Page 28 of Presence: Stories


  She grinned, fascinated. “Tell me about it. Was she married?”

  “Oh, sure. The husband was gone; she thought he’d been captured or killed at Stalingrad.”

  “How old was she—young?”

  “About thirty, thirty-two.”

  “Good-looking?”

  “Well, kind of heavy.” In his gruff laugh she saw that he had probably decided not to be obsequious with her any more. His lovemaking since his return had been markedly overbearing but no less inept than before; he was better at handling her body, but her feelings seemed to have no space in his mind.

  “And what happened? Tell me.”

  “Well, Bavaria . . . We were stuck in this half-bombed-out town hall with the wind blowing through the windows, and I had a cold that was killing me.

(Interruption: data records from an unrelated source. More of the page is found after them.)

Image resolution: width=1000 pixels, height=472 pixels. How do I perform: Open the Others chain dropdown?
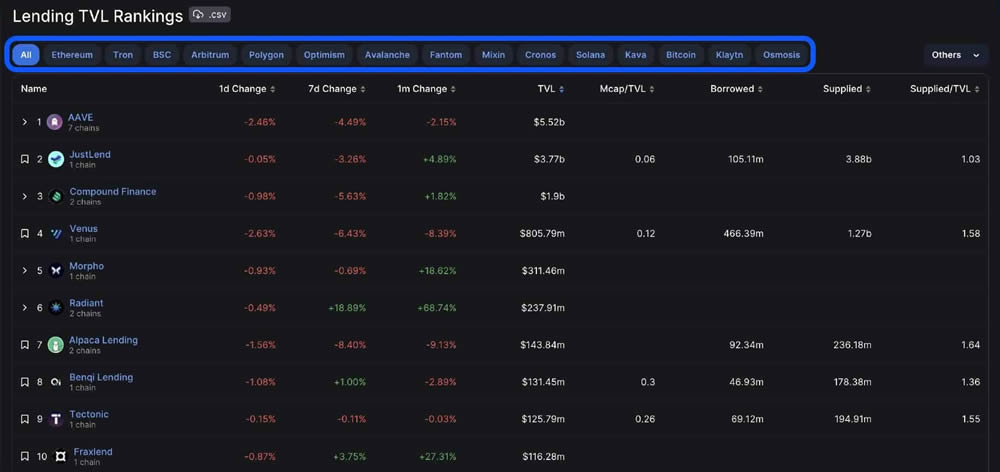click(956, 55)
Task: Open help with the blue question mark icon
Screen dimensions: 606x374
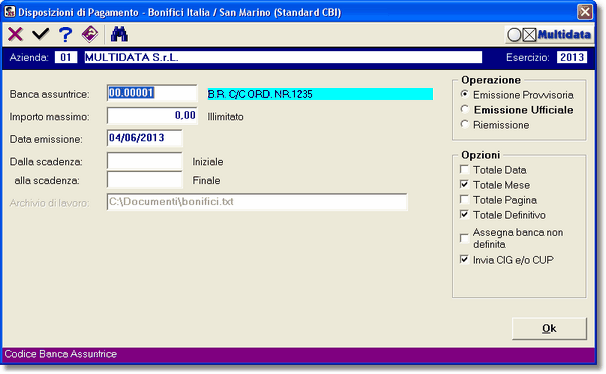Action: coord(66,34)
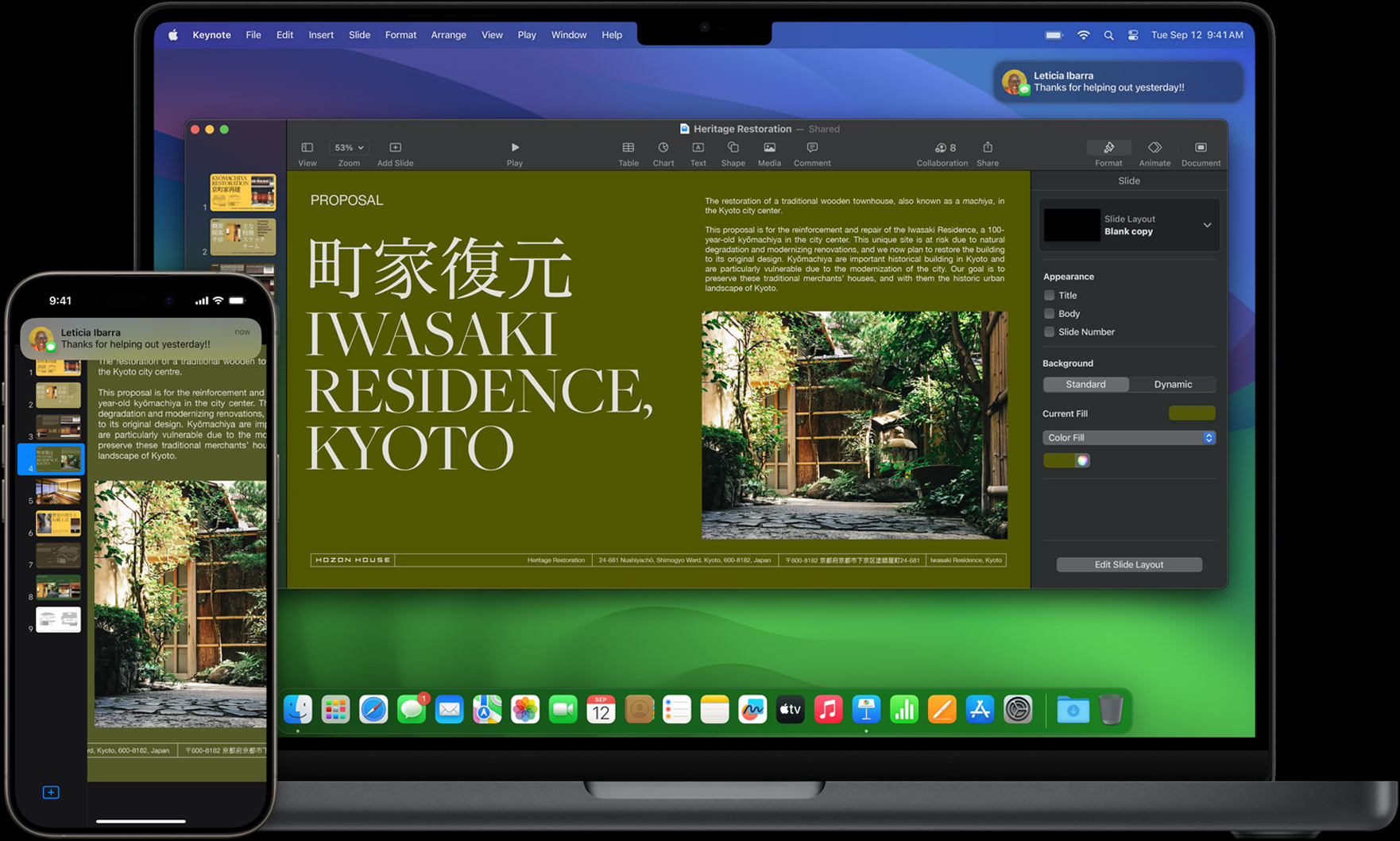The height and width of the screenshot is (841, 1400).
Task: Enable the Body checkbox under Appearance
Action: pos(1049,313)
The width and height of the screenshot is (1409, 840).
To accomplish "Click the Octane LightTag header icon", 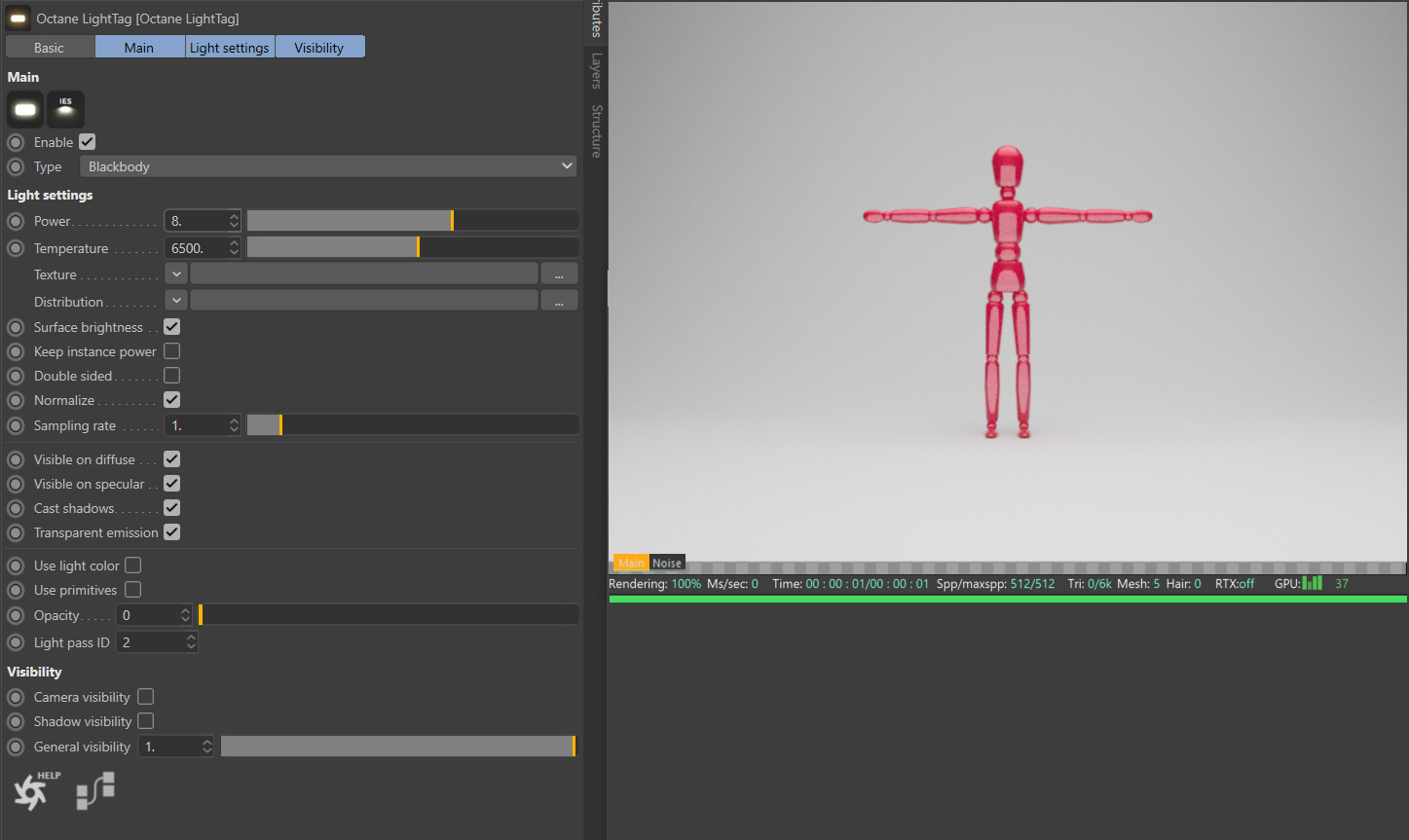I will click(18, 18).
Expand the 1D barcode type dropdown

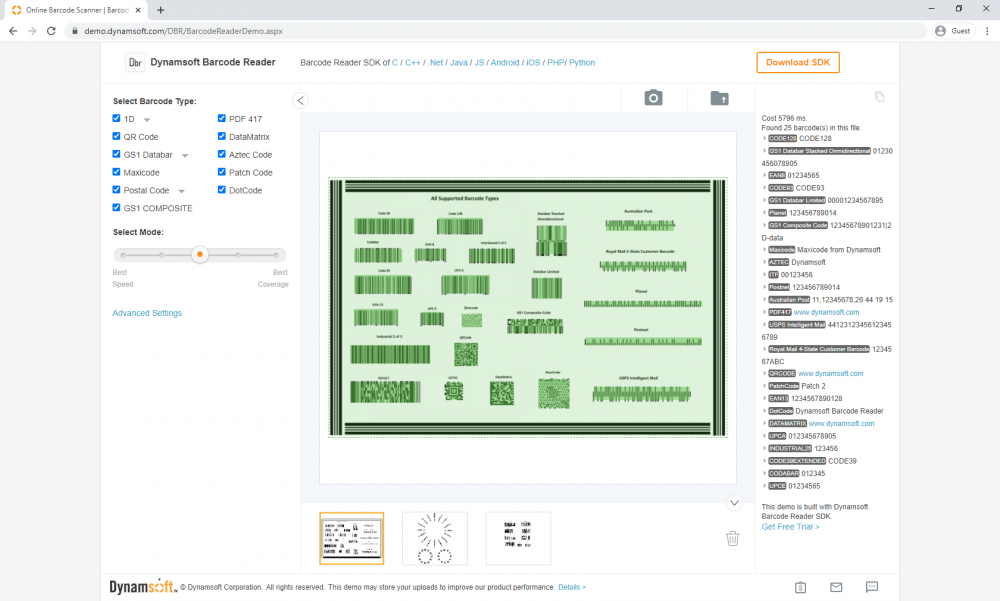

Coming into town, I’d noticed this house half a mile or so off down the road, and it’d looked tight and had smoke coming out of the chimney. So I went over. She gave me some soup. She was too stupid to hide the Nazi flag hanging over her husband’s picture. And it got late and I . . .” He pursed his lips cutely, stretched out his legs, and clasped his hands behind his head. “You really want to hear this?”

  “Come on, dear, you know you want to tell it.”

  “Okay. I said I wanted to spend the night, and she showed me to this tiny cold room near the kitchen. And I said, ‘Look, you Nazi bitch, I am sleeping in the best bed in this house . . .’”

  She laughed excitedly. “That’s wonderful. And what did she do?”

  “Well, she let me have her and her husband’s bedroom.” He left it at that.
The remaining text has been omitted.